Rudolf Werther

Rudolf T Werther (1896-1986) was born in Berlin and alongside intensive musical education he obtained his Doctorate in political science. He and his family left Berlin in 1929 or 1930 for France, already fearful of what might befall Jews if Hitler came to power, and in 1939 were helped to emigrate to Australia.
Living firstly in Launceston, Tasmania, he taught music and organised performances of fully-staged operas, which he conducted. Moving later to Cairns, Queensland, and finally to Perth, Western Australia, he continued to mount productions.
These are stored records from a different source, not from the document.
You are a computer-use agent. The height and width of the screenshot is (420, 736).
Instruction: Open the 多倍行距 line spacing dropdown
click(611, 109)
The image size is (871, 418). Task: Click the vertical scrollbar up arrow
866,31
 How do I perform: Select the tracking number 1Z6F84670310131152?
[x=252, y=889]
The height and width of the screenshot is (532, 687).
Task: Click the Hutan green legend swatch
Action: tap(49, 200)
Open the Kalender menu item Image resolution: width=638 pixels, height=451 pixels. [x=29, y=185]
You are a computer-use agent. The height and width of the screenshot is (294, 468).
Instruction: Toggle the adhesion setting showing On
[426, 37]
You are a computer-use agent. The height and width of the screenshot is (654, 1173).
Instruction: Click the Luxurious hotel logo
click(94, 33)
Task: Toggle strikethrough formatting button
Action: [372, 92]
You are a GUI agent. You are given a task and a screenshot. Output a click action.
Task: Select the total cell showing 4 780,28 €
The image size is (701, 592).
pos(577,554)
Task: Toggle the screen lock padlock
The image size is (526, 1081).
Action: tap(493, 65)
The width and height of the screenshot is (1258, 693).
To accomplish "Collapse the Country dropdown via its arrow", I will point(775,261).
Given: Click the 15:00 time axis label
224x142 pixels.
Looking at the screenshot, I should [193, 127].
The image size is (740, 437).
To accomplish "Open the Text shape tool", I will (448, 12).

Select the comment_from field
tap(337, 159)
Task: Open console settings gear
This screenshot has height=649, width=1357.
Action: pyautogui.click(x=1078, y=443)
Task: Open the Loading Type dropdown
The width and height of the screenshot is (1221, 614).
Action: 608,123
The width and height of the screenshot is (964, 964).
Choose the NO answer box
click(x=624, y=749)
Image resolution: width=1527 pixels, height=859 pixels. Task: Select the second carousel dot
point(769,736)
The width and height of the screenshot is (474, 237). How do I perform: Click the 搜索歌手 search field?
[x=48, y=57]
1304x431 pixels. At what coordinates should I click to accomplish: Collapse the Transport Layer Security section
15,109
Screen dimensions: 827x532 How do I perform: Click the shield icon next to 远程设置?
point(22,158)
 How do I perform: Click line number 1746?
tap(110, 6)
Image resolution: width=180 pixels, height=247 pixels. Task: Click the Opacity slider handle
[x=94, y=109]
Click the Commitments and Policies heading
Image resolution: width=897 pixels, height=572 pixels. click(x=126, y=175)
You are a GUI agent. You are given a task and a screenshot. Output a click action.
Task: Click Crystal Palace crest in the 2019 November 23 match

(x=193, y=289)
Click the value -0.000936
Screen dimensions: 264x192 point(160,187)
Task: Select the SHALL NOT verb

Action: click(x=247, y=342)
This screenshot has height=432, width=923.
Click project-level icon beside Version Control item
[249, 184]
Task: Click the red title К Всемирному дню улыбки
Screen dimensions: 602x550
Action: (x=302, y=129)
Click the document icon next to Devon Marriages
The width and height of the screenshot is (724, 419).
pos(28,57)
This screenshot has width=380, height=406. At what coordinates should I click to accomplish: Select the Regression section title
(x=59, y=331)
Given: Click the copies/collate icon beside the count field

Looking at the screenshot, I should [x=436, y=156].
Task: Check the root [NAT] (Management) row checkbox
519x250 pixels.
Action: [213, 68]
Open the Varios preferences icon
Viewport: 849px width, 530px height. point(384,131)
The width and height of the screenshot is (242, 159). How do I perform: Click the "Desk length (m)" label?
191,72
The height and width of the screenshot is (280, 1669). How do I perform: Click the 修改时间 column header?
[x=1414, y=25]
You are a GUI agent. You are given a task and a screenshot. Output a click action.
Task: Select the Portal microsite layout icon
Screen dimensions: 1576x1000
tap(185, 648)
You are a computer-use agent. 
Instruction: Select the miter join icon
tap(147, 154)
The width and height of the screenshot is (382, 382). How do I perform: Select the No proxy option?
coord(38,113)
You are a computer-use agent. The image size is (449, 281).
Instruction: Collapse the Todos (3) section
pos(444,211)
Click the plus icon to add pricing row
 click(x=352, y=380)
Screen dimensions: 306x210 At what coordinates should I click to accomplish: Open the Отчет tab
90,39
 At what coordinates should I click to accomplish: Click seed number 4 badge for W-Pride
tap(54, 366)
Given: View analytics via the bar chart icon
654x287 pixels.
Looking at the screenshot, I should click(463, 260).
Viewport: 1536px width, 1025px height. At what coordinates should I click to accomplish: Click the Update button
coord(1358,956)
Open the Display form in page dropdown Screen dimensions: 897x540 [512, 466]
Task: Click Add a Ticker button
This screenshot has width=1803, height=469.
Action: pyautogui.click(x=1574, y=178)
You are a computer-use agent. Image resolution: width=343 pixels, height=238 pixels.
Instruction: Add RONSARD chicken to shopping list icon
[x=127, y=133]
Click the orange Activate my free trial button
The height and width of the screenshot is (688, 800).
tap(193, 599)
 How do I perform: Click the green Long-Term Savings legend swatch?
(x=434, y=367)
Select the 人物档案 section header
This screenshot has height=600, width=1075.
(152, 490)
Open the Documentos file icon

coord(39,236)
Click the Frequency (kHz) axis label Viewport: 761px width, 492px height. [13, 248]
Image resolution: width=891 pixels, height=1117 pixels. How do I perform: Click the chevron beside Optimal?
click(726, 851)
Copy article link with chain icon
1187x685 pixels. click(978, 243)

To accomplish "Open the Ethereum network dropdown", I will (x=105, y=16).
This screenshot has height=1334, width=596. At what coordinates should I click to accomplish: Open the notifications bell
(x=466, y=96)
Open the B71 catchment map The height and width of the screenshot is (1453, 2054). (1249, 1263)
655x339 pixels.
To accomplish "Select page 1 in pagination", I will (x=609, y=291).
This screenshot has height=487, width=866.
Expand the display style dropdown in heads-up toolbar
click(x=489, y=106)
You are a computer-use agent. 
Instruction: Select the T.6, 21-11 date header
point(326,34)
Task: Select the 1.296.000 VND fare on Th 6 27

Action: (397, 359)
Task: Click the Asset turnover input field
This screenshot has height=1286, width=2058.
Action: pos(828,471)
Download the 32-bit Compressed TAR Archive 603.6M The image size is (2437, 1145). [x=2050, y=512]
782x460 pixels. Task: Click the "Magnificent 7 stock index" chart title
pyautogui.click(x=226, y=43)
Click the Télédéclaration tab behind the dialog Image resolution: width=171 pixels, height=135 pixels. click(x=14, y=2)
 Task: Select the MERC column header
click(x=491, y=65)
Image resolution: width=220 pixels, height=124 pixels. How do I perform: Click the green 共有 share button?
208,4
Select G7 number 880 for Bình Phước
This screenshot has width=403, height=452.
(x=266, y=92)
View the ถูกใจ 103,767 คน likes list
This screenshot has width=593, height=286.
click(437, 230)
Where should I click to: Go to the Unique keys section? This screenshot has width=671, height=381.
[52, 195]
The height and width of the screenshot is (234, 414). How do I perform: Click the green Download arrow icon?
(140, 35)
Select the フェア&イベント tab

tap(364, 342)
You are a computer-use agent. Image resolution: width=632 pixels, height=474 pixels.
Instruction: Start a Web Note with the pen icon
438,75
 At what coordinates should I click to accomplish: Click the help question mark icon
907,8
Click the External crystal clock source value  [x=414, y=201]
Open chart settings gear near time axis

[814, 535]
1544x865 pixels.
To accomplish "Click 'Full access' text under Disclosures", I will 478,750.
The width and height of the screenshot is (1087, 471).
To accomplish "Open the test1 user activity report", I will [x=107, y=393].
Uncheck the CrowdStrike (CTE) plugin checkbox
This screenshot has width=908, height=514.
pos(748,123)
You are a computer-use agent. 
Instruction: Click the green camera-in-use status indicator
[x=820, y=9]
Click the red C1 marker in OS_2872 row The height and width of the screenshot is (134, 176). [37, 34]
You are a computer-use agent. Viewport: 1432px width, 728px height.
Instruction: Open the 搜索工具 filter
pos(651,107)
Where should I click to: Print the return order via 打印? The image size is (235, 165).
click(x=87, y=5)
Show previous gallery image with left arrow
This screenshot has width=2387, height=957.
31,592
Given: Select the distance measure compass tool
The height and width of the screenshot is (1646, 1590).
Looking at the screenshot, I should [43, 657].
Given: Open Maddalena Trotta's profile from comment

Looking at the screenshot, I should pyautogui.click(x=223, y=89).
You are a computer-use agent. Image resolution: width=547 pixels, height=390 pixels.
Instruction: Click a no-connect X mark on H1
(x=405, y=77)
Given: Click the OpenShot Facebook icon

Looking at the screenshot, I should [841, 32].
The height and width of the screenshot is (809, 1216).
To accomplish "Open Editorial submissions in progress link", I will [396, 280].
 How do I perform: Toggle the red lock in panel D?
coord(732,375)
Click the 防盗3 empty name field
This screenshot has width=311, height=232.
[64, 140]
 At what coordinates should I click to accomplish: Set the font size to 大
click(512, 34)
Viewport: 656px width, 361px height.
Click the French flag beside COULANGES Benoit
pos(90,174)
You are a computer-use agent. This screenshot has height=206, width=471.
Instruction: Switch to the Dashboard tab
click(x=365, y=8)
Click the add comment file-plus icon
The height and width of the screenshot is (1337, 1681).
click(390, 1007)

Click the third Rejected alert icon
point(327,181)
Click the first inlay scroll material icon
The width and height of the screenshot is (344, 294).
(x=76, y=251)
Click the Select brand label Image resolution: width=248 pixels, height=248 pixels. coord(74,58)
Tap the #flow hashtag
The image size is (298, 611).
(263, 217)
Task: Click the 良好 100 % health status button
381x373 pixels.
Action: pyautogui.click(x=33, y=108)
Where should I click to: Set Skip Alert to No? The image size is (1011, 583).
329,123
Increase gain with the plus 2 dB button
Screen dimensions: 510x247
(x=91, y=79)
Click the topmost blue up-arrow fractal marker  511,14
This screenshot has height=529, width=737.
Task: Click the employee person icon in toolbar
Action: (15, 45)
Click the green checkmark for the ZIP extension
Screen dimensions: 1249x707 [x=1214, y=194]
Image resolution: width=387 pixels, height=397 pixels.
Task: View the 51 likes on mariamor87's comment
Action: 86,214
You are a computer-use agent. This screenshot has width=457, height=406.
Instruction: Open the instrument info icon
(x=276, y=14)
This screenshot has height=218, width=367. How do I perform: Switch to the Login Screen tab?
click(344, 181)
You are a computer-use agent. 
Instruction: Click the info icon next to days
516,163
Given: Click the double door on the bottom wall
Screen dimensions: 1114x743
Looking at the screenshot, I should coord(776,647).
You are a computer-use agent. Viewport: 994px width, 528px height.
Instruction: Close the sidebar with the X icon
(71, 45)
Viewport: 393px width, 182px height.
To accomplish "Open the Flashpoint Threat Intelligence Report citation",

His passionate advocacy for the genre led to the publication of “Opera in Australia: the history leading to the Australian Elizabethan Opera” in 1957.
Werther was always an advocate of great art, and of learning languages; but, as Graeme Skinner writes, though composer Peter Sculthorpe was excited by the opera performances “he did not warm to Werther personally, who he considered a difficult and precious figure ‘highly regarded… by himself’, too quick to cast himself as an agent of high culture in his provincial environment.” I suspect that, as an educated, cosmopolitan German Jew, he simply had high expectations, passionate commitment, and perhaps an understandable lack of relaxed, idiomatic Australian English in his first years here.
Rudolf Werther died in 1986.

The University of Western Australia holds all of his song manuscripts, numbering some 600. Eclectic in his choice of poets, he set a large number of great German Romantics such as Richard Daumer, Hugo von Hoffmannstahl, Rainer Maria Rilke, Theodor Storm, and Stefan George. This alone would pique the interest of a song enthusiast, but inspection of the catalogue reveals an enormous variety of poetry in English, French, Italian, Spanish and Russian.
The quality of musical inspiration in the English songs is a little variable, but his best settings of Blake, Francis Thompson, Walter de la Mare and others are well worth performing. He became a disciple of the Hindu teachings of Swami Omkarananda, and wrote a number of songs on his texts.
The manuscripts appear mostly to have been made for his own use, rather than as careful autographs for publication or for others to perform, and editorial decisions often had to be made on ambiguities in notation. Obvious errors and inconsistencies were corrected without comment. Reference to reliable editions of the poems allowed corrections in the notation of the texts.
Curious readers are directed to the Catalogue of musical compositions by Rudolf T. Werther, in the University of Western Australia Wigmore Music Library (780.92 W4993 1970).